(MATERIALS PROVIDED begins)

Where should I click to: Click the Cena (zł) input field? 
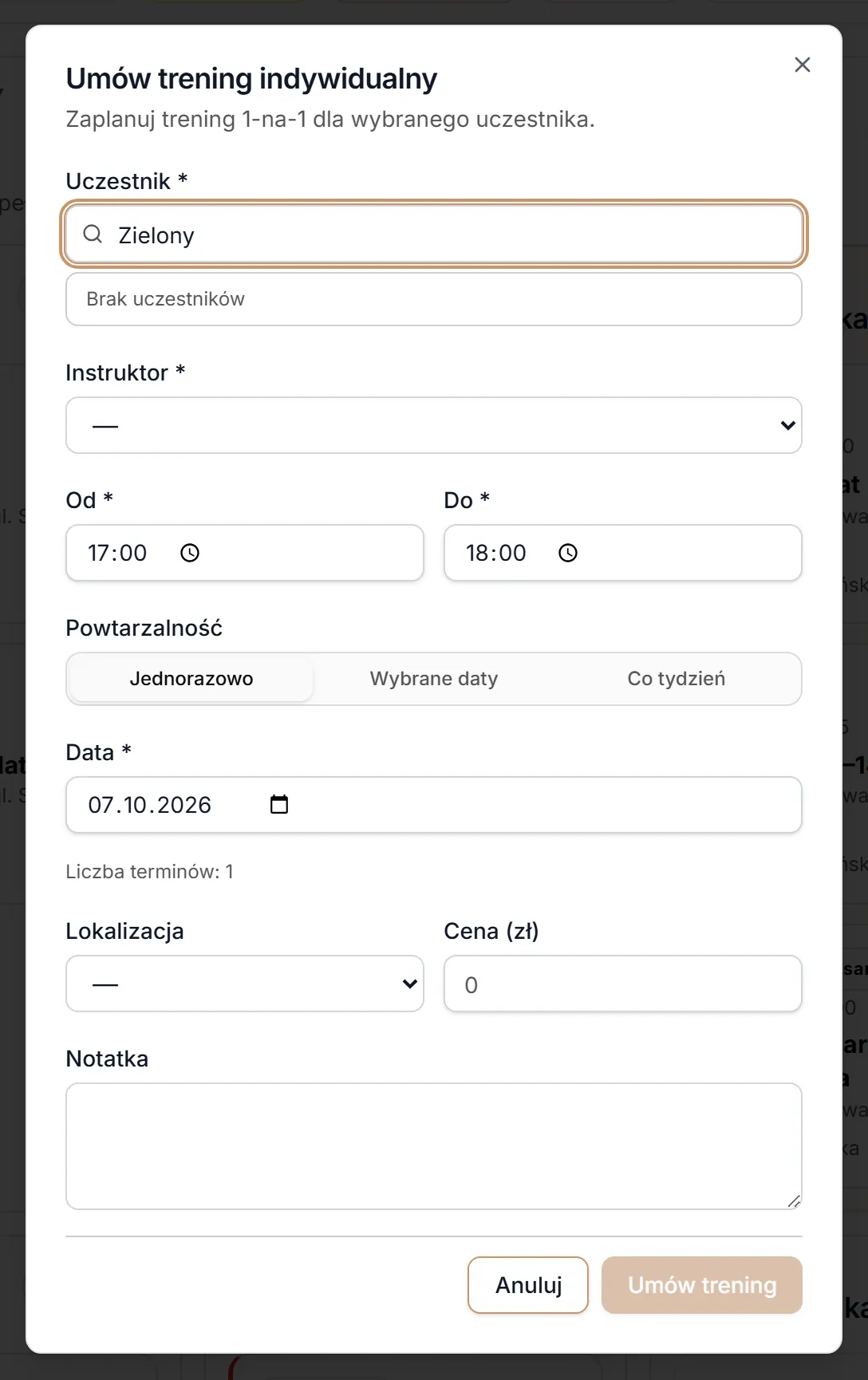pyautogui.click(x=623, y=984)
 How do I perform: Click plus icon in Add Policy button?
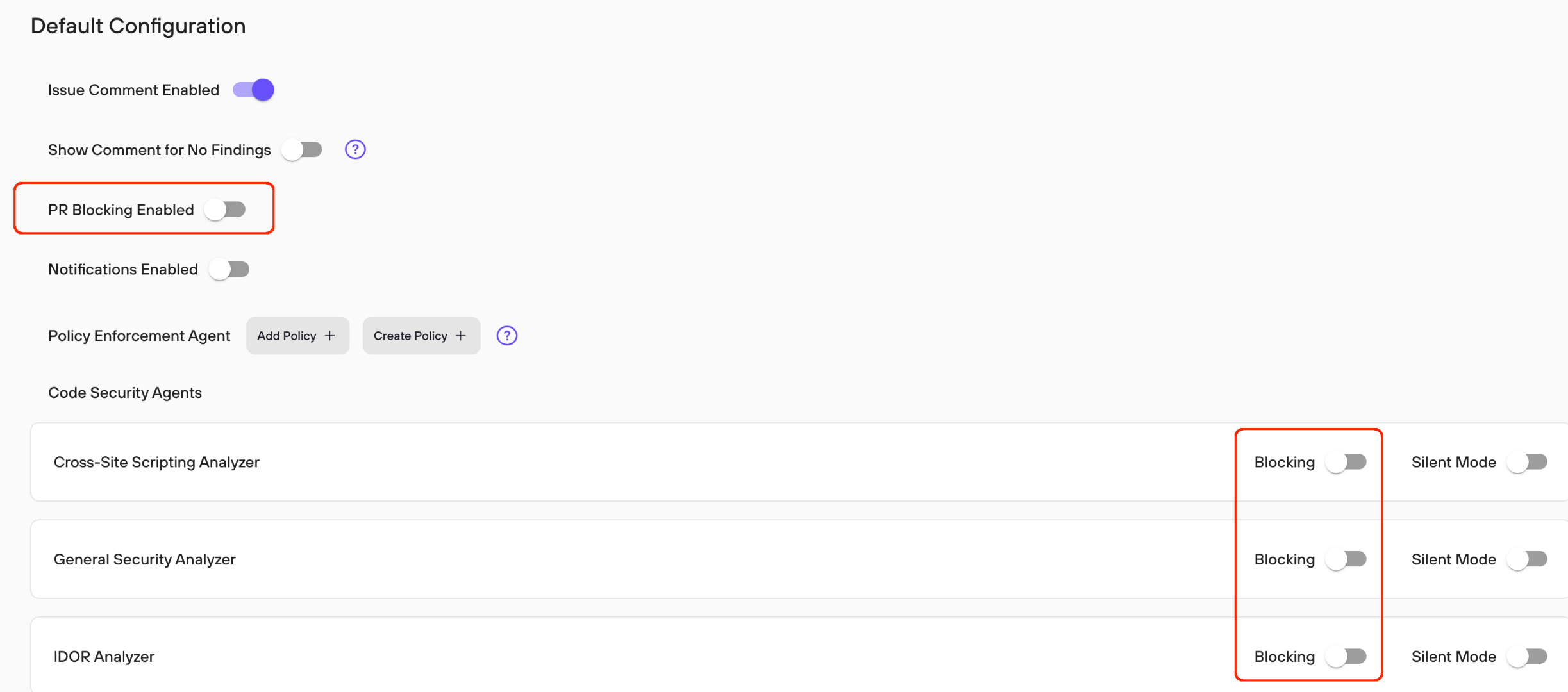click(330, 336)
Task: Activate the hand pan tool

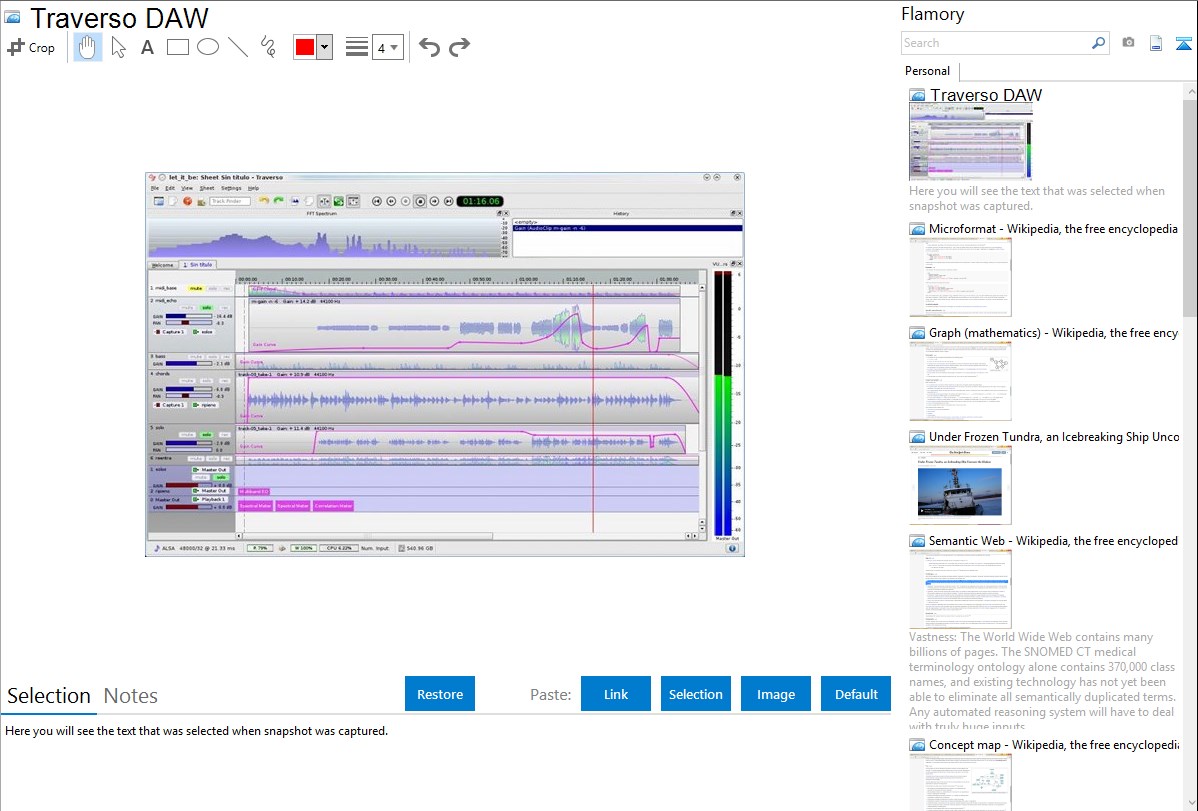Action: pyautogui.click(x=88, y=47)
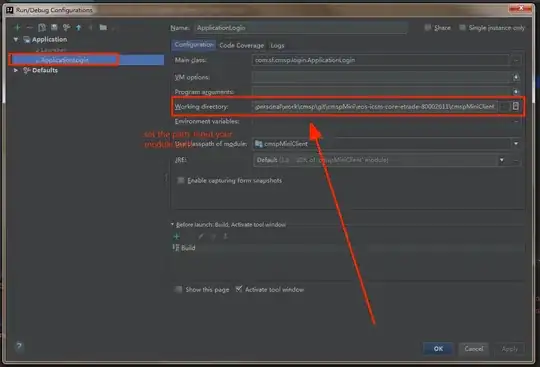Remove configuration using minus icon
This screenshot has height=367, width=540.
30,28
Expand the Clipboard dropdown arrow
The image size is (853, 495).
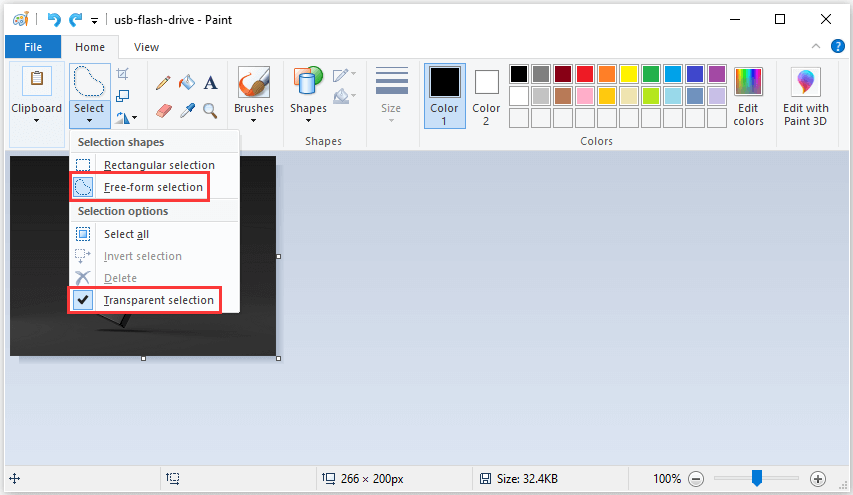(36, 121)
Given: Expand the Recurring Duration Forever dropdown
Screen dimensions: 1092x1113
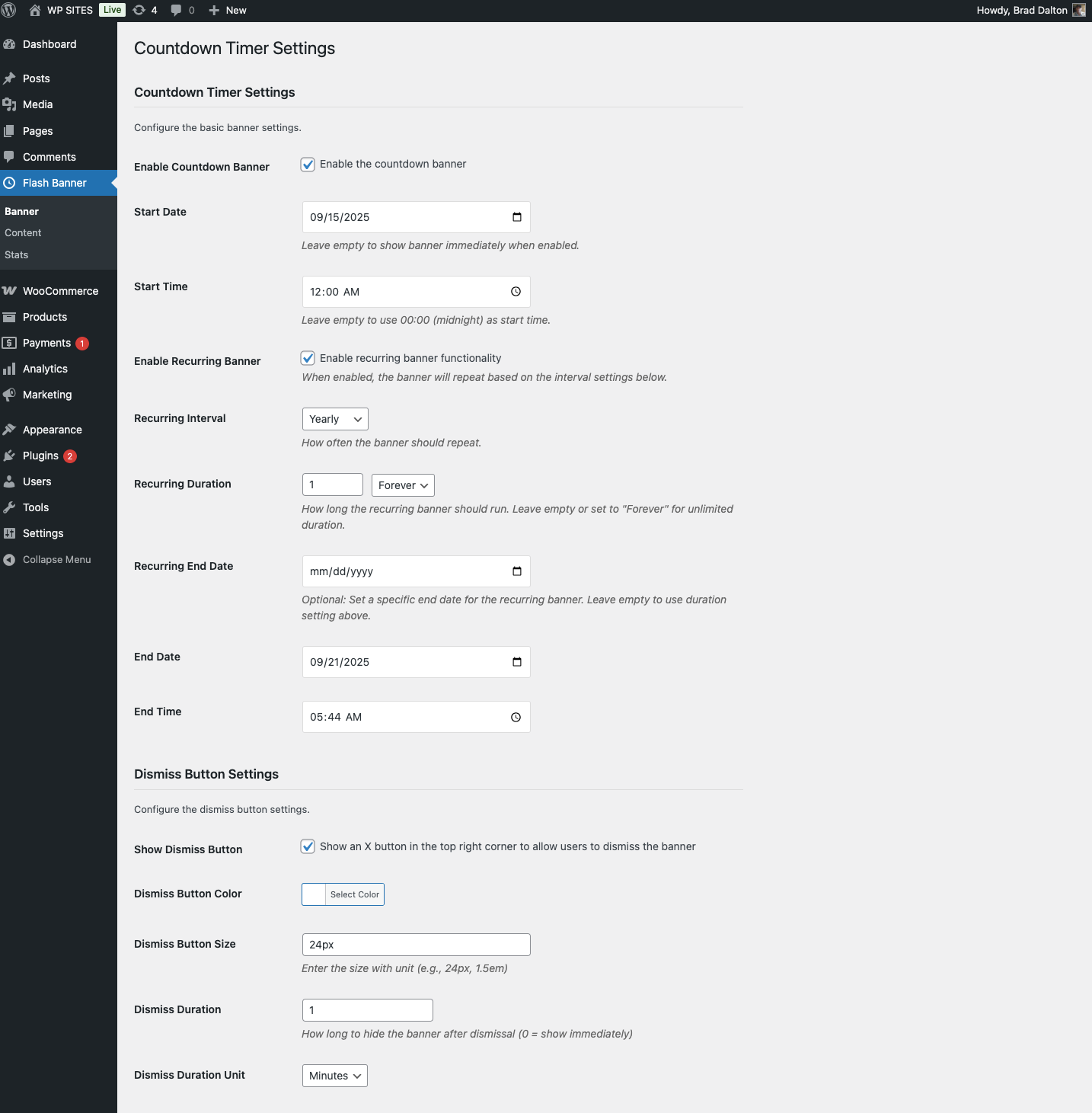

(MATERIALS PROVIDED ends)

From the first line to the last, give the data again exactly, but without pictures.

**EXERCISE RESULT:**
Where should I click to: Click the Cena (zł) input field? 
pyautogui.click(x=623, y=984)
 How do I perform: Click plus icon in Add Policy button?
click(330, 336)
Task: Activate the hand pan tool

Action: pyautogui.click(x=88, y=47)
Remove configuration using minus icon
This screenshot has height=367, width=540.
30,28
Expand the Clipboard dropdown arrow
The image size is (853, 495).
(36, 121)
Given: Expand the Recurring Duration Forever dropdown
Screen dimensions: 1092x1113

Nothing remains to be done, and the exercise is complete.